### Passage du texte

Le rêve du jaguar (Miguel Bonnefoy)

Récent lauréat du prix Femina 2024, j’ai découvert la flamboyance de Miguel Bonnefoy à travers Le Rêve du jaguar. On y découvre les vies d’Antonio, Ana Maria, Venezuela et Cristóbal, trois générations d’une même lignée dont les destins se tissent à celui de leur pays : le Venezuela. Une saga foisonnante et survoltée dans laquelle l’auteur rend hommage à son prestigieux héritage familial mais aussi littéraire.

Une saga fabuleuse

Peut-être faut-il écouter Miguel Bonnefoy avant de le lire ? C’est la réflexion que je me suis faite en découvrant Le Rêve du jaguar après avoir écouté l’entretien de l’auteur avec la Librairie Mollat. En effet, ses mots qui résonnent et la flamboyance de son écriture prennent une ampleur singulière.

Ensuite, il faut accepter de se laisser embarquer ! Car la saga familiale est dense et colorée, pleine de personnages plus extravagants les uns que les autres et de rebondissements qui donnent au fil de l’histoire des allures de pelote entre les pattes d’un chat joueur.

######

Tâches à réaliser —
1 > Relevez, dans le texte sur Le Rêve du jaguar, les prénoms des personnages dont le roman raconte la vie.
2 > Prolongez le texte sur Le Rêve du jaguar à partir de sa dernière phrase.

### Données fournies

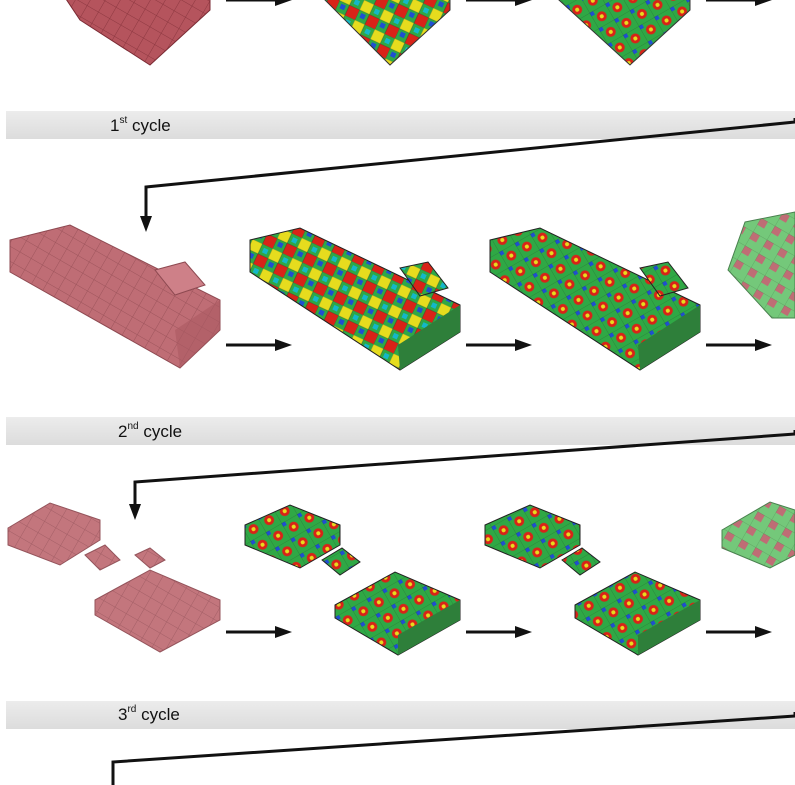 Image resolution: width=795 pixels, height=785 pixels. What do you see at coordinates (150, 431) in the screenshot?
I see `cycle-label-2: 2nd cycle` at bounding box center [150, 431].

######

Corrigé de l'exercice —
1 > Antonio, Ana Maria, Venezuela, Cristóbal

2 >
Tout commence par un bébé abandonné sur les marches d’une église. Recueilli et élevé par une mendiante muette sans amour, Antonio devient vendeur de cigarettes, porteur sur les quais, homme à tout faire dans une maison close. Il sera ensuite chirurgien et fondateur de la première université du pays.

Mais c’est surtout sa rencontre avec Ana Maria, une jeune femme obstinée et difficile à séduire, qui va changer sa vie et forger la saga familiale. La jeune femme, première femme médecin, va pratiquer la gynécologie et lutter en faveur de l’avortement, malgré les lois répressives de son pays.

De cette union, naitra Venezuela qui, contrairement à son prénom, n’aura de cesse que d’aller s’installer à Paris.

Antonio la prit comme s’il eût tenu dans ses mains une des douze pierres d’Israël. Là, gigotant dans ses bras, elle ressemblait à une nymphe dansant dans un noyau d’olive. L’enfant pesait un poids démesuré, celui d’hier et celui de demain. Ce fut comme la découverte d’une fresque qu’on aurait trouvée après des fouilles, un trésor fermé, tout un monde de symboles à déchiffrer. Antonio, qui avait maintenu jusqu’à maintenant une tension sérieuse et une réserve dans ses gestes, s’affaissa sur ses genoux et fondit en larmes.

Enfin, Cristobal, son fils, renouera les liens familiaux avec le Venezuela en retournant sur la terre de ses aïeuls.

Force intérieure, courage face à l’adversité, lutte pour la vie et quête de soi. Le Rêve du jaguar bouillonne de vie et d’envies.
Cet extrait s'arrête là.